* [DANE DO ZADANIA]:
-- -- --
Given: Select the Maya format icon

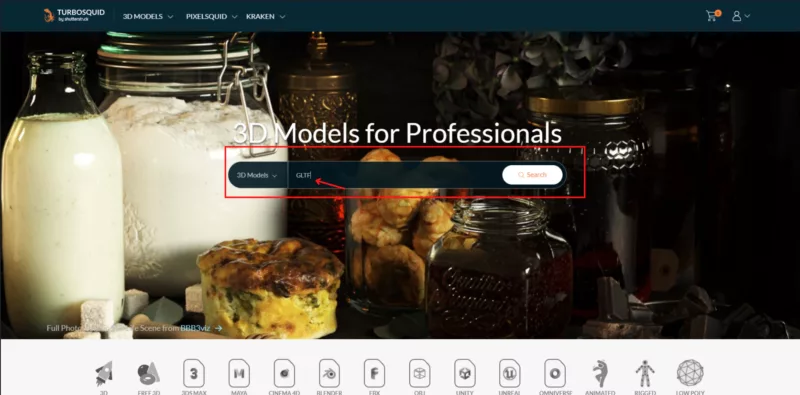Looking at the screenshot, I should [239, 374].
-- -- --
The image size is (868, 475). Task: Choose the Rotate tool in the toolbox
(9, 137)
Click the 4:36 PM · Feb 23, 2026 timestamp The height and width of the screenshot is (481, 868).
-- -- --
* [CEL ĆWICZENIA]:
Przepisz dokładnie wiersze, zaczynając od tego, w którym jest „The image size”, i kończąc na tym, w którym jest „Click the 4:36”. Oba skrajne wiersze też przepisz.

* [ROZWIĄZANIE]:
The image size is (868, 475). Task: Choose the Rotate tool in the toolbox
(9, 137)
Click the 4:36 PM · Feb 23, 2026 timestamp The height and width of the screenshot is (481, 868).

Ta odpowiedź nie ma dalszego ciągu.